Among the arguments advanced in favor of pursuing Article 125 legislation are several practical considerations:
- It represents a constitutionally recognized and legally enforceable right.
- Any legislation contradicting the constitutional guarantees of Article 125 could potentially be challenged before Iraq’s Supreme Federal Court.
- It is politically more achievable within Iraq’s current balance of power and more likely to receive broader regional and international acceptance.
- It may help preserve the remaining Assyrian demographic presence in areas where Assyrians still constitute significant population concentrations.
- It could permit the establishment of Assyrian administrative sub-districts through the grouping of villages or linking of geographically dispersed Assyrian communities.
- It may provide legal mechanisms for reclaiming lands unlawfully seized from Assyrians over previous decades.
For supporters of this approach, such measures are not viewed as alternatives to autonomy, but rather as foundational steps toward greater self-rule over time.
The broader challenge, however, lies in the constitutional and political complexities surrounding the formation of a fully autonomous region. Under Article 118 of the Iraqi Constitution and Law No. 13 of 2008, the creation of a region requires either the support of two-thirds of provincial council members in the affected governorates or petitions signed by one-tenth of the voters in each governorate involved.
In the Assyrian case, these conditions present considerable obstacles. Historic Assyrian territories today are divided between the Kurdistan Region and territories administered directly by the federal government in Baghdad, complicating any attempt to establish a unified autonomous region under current conditions.

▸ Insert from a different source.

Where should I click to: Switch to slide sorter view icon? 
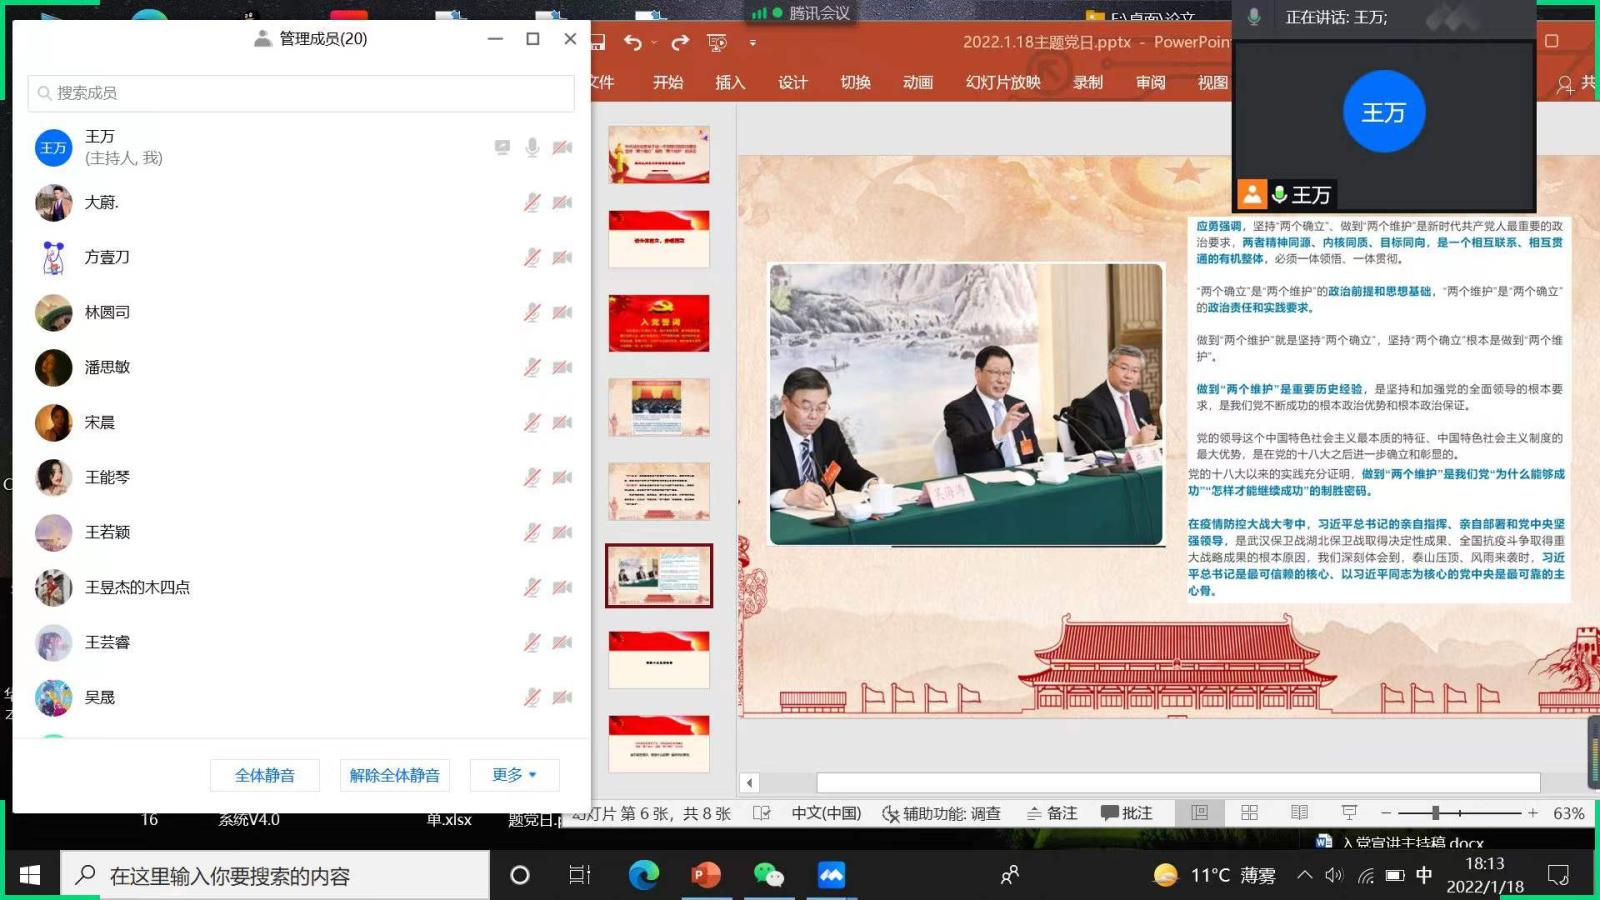(x=1249, y=813)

For this reason, some researchers and activists advocate what might be described as a “mixed autonomy” model — an intermediate arrangement between simple local administration and full regional autonomy. Such a model would seek to maximize local Assyrian administrative authority within existing constitutional structures while laying the groundwork for broader forms of self-governance in the future.
Underlying the entire discussion is a growing sense of urgency. Many Assyrian intellectuals warn that demographic decline, migration, land confiscation, and political fragmentation pose an existential threat to the continued presence of Assyrians in their ancestral homeland. In that context, the debate over Article 125 is no longer merely theoretical. It has become a question of whether immediate constitutional mechanisms can still be utilized to preserve a historic indigenous presence before it diminishes beyond recovery.
For many observers, the central issue is therefore no longer whether Assyrians deserve autonomy, but whether the pursuit of attainable constitutional protections today may ultimately determine whether broader autonomy remains possible tomorrow.